Records for locating displayed items
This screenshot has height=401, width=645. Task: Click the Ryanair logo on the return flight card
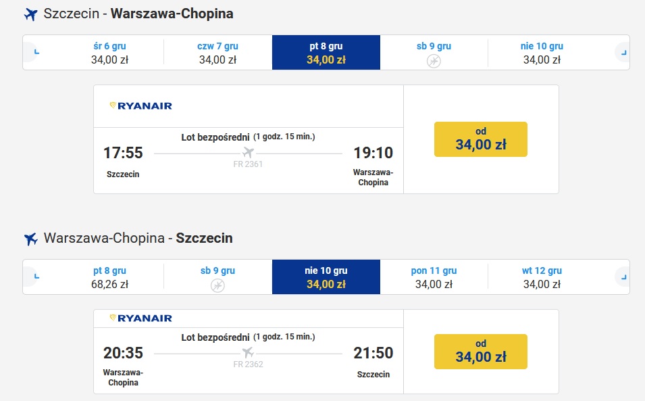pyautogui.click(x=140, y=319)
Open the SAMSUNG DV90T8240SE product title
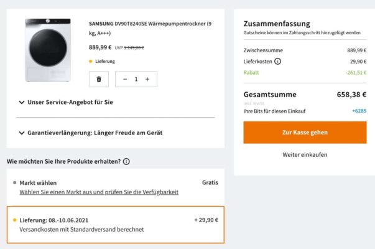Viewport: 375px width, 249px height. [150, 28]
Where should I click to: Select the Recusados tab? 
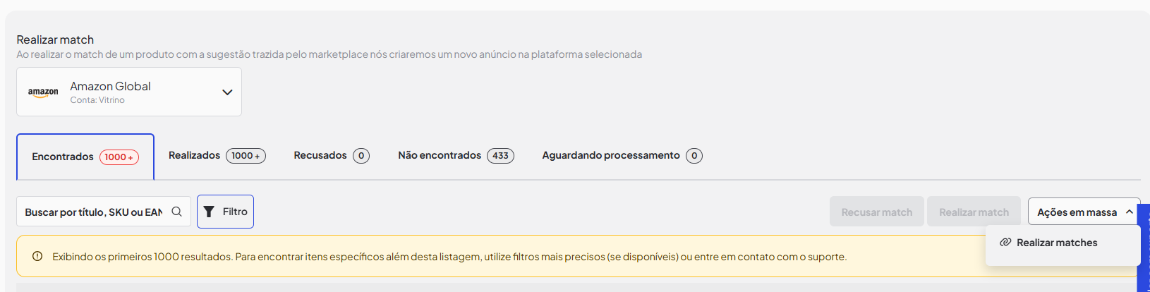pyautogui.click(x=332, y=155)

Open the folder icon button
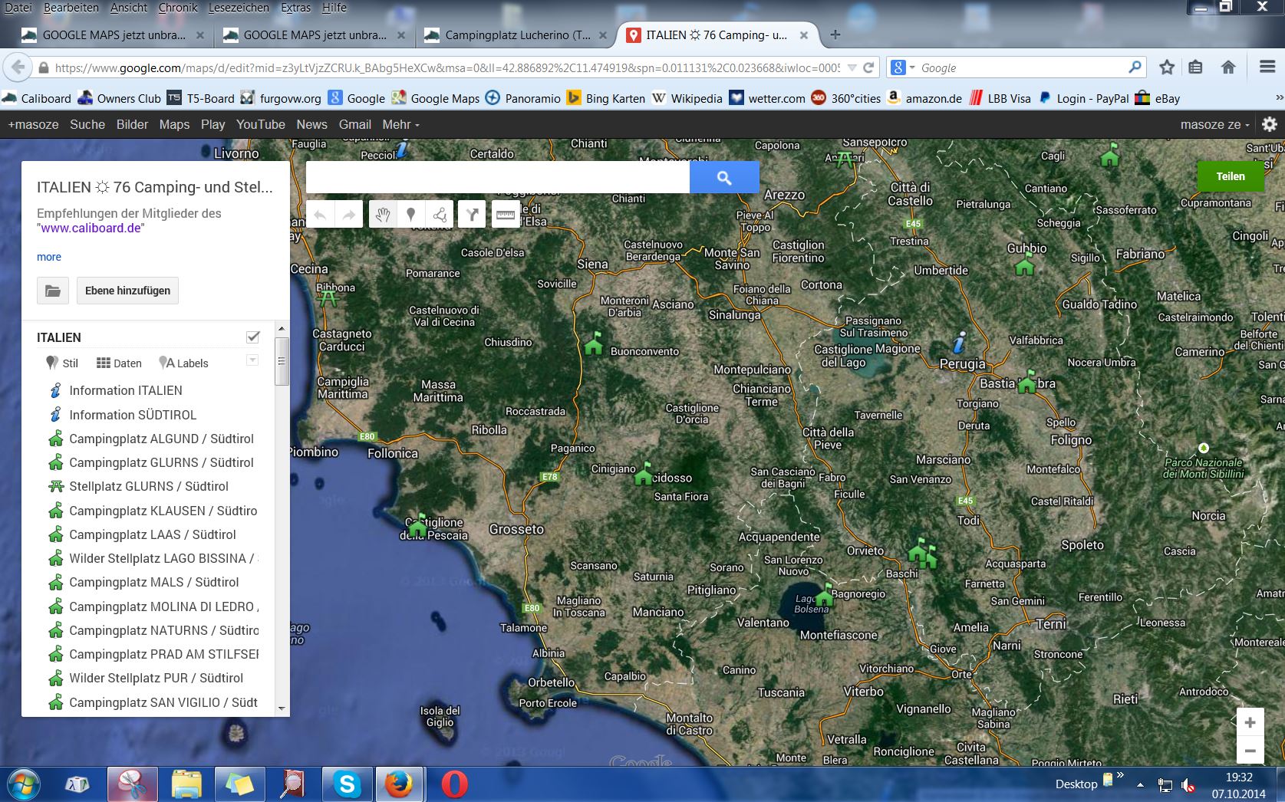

▶ **OBJECTIVE**: Print every one of the lines above word for word, leaving the pictures out.

▶ **TASK RESPONSE**:
This screenshot has height=401, width=645. Task: Click the Ryanair logo on the return flight card
pyautogui.click(x=140, y=319)
Open the SAMSUNG DV90T8240SE product title
Viewport: 375px width, 249px height. [150, 28]
Where should I click to: Select the Recusados tab? 
pyautogui.click(x=332, y=155)

Open the folder icon button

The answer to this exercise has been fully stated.